[Opening ENTRIES PROVIDED section]

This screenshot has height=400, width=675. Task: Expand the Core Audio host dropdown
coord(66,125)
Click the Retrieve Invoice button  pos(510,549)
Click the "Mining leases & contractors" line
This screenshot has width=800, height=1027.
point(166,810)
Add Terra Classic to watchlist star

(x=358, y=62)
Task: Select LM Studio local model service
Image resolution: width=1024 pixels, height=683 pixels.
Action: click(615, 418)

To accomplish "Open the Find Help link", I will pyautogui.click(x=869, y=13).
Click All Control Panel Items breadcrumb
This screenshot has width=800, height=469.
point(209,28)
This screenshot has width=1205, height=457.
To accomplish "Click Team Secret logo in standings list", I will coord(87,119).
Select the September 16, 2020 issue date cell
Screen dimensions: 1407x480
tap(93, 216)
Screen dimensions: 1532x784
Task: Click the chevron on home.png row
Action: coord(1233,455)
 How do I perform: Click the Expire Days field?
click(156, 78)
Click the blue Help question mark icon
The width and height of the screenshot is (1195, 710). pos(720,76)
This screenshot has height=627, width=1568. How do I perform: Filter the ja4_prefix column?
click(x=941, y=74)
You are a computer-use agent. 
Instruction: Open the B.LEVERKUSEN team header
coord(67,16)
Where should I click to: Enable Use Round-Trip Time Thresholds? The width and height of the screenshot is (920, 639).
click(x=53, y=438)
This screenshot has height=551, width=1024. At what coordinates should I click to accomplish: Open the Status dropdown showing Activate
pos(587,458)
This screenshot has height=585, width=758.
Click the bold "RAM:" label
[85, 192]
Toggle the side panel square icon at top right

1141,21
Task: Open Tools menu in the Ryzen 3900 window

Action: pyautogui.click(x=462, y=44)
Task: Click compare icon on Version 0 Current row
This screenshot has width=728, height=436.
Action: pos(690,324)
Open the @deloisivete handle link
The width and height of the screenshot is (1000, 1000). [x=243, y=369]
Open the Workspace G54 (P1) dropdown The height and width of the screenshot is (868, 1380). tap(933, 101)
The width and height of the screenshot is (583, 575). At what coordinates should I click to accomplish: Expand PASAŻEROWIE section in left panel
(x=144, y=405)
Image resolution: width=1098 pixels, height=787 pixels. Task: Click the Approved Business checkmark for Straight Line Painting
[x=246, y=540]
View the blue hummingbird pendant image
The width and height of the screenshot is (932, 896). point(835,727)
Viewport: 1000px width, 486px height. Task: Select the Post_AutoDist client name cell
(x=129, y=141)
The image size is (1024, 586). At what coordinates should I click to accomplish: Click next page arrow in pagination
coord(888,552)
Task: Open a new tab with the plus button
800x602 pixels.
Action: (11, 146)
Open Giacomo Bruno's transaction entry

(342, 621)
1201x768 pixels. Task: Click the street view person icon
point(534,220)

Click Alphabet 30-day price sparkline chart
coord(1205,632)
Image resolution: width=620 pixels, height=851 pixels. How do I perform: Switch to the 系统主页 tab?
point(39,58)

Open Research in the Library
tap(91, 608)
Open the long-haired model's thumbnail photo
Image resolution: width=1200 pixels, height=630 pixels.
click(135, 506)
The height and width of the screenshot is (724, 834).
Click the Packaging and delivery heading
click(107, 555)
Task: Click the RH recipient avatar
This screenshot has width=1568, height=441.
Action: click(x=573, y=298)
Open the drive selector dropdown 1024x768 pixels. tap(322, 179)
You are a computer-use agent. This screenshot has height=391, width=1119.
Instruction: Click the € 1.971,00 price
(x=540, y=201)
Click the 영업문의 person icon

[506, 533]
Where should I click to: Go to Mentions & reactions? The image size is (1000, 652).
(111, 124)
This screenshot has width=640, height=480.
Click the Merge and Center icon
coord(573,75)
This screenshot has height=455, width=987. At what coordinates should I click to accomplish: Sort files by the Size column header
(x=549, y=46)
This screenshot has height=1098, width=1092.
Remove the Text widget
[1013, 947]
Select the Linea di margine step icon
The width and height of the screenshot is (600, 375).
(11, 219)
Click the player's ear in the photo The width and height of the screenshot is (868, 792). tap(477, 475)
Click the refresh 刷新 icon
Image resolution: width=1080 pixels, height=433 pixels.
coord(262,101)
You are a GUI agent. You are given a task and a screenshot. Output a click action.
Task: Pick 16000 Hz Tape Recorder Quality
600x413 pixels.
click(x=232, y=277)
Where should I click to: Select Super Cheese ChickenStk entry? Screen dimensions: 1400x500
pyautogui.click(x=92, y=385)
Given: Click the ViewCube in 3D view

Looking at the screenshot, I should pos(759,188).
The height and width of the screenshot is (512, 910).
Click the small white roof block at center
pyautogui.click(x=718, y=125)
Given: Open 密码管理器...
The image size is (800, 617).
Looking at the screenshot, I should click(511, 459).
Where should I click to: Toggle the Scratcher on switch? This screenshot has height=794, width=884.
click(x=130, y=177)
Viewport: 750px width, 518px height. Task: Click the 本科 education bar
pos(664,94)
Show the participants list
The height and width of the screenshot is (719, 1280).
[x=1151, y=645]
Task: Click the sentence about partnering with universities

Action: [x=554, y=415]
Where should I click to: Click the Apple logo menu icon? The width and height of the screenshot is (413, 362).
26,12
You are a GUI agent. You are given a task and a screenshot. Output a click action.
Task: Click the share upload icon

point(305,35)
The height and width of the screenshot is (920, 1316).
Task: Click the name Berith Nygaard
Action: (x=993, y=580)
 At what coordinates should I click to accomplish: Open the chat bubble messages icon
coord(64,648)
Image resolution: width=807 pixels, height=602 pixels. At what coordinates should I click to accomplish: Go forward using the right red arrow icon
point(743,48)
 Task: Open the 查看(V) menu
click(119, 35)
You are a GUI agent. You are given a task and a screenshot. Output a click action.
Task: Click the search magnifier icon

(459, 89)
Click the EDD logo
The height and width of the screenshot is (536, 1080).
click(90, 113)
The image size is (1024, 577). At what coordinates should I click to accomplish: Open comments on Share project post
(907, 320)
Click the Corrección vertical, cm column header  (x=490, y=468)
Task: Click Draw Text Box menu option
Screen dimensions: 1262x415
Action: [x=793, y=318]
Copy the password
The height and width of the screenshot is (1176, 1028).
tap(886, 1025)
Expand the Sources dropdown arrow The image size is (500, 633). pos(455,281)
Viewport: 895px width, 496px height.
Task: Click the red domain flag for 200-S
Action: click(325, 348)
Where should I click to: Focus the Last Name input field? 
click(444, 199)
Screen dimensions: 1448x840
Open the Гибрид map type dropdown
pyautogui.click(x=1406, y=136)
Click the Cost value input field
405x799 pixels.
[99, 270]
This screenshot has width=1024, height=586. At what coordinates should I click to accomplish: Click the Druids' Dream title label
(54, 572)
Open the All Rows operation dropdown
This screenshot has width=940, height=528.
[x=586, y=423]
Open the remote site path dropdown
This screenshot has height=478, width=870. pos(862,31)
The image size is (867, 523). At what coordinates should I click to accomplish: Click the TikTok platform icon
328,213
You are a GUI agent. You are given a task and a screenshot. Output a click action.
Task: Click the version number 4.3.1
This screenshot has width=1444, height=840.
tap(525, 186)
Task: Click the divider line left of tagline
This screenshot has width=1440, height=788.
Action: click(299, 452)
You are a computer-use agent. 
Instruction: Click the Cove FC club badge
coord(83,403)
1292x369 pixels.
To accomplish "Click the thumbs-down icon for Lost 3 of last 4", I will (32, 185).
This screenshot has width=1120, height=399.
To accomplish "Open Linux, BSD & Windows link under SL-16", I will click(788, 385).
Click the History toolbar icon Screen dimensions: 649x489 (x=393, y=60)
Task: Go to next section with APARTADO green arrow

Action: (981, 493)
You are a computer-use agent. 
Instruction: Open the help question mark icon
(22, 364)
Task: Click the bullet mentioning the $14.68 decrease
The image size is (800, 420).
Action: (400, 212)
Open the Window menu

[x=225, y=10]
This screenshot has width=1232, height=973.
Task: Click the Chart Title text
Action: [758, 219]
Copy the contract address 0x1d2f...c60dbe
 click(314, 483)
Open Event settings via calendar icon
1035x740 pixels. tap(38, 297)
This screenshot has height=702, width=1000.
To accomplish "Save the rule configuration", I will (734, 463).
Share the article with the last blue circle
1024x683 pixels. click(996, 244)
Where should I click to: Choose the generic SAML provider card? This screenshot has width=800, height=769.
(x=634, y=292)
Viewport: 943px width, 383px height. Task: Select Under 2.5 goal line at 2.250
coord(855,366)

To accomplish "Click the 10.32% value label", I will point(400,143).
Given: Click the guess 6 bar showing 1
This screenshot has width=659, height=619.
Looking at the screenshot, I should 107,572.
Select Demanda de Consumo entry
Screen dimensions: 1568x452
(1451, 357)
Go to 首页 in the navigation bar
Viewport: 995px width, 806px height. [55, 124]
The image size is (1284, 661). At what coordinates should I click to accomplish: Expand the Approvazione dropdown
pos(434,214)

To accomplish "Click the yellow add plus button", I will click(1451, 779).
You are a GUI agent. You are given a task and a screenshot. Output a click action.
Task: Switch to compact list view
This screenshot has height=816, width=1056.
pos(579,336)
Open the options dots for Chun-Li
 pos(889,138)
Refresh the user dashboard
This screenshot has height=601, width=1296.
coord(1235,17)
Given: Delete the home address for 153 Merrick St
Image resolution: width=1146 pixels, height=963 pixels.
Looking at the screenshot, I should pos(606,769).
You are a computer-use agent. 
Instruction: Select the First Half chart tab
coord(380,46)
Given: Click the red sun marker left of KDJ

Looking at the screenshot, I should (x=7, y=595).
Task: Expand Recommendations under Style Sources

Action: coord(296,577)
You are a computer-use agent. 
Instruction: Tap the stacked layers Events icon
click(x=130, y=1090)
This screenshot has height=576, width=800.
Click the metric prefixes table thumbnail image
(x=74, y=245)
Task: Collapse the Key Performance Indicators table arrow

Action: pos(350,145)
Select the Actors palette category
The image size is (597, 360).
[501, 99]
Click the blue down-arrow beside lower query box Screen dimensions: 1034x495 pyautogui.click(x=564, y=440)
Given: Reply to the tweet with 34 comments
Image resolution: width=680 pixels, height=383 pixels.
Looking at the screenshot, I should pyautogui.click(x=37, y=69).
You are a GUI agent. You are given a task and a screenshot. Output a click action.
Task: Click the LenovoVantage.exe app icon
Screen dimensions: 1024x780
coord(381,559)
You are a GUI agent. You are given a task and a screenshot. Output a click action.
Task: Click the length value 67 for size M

[Closing ENTRIES PROVIDED section]

- WORK REQUEST -
Give back the lines of the data exactly as they are written, from the first line through the line containing "Open the Workspace".

- RESPONSE AREA -
This screenshot has height=400, width=675. Task: Expand the Core Audio host dropdown
coord(66,125)
Click the Retrieve Invoice button  pos(510,549)
Click the "Mining leases & contractors" line
This screenshot has width=800, height=1027.
point(166,810)
Add Terra Classic to watchlist star

(x=358, y=62)
Task: Select LM Studio local model service
Image resolution: width=1024 pixels, height=683 pixels.
Action: click(615, 418)

To accomplish "Open the Find Help link", I will pyautogui.click(x=869, y=13).
Click All Control Panel Items breadcrumb
This screenshot has width=800, height=469.
point(209,28)
This screenshot has width=1205, height=457.
To accomplish "Click Team Secret logo in standings list", I will coord(87,119).
Select the September 16, 2020 issue date cell
Screen dimensions: 1407x480
tap(93, 216)
Screen dimensions: 1532x784
Task: Click the chevron on home.png row
Action: coord(1233,455)
 How do I perform: Click the Expire Days field?
click(156, 78)
Click the blue Help question mark icon
The width and height of the screenshot is (1195, 710). pos(720,76)
This screenshot has height=627, width=1568. How do I perform: Filter the ja4_prefix column?
click(x=941, y=74)
You are a computer-use agent. 
Instruction: Open the B.LEVERKUSEN team header
coord(67,16)
Where should I click to: Enable Use Round-Trip Time Thresholds? The width and height of the screenshot is (920, 639).
click(x=53, y=438)
This screenshot has height=551, width=1024. At what coordinates should I click to accomplish: Open the Status dropdown showing Activate
pos(587,458)
This screenshot has height=585, width=758.
Click the bold "RAM:" label
[85, 192]
Toggle the side panel square icon at top right

1141,21
Task: Open Tools menu in the Ryzen 3900 window

Action: pyautogui.click(x=462, y=44)
Task: Click compare icon on Version 0 Current row
This screenshot has width=728, height=436.
Action: pos(690,324)
Open the @deloisivete handle link
The width and height of the screenshot is (1000, 1000). [x=243, y=369]
Open the Workspace G54 (P1) dropdown The height and width of the screenshot is (868, 1380). tap(933, 101)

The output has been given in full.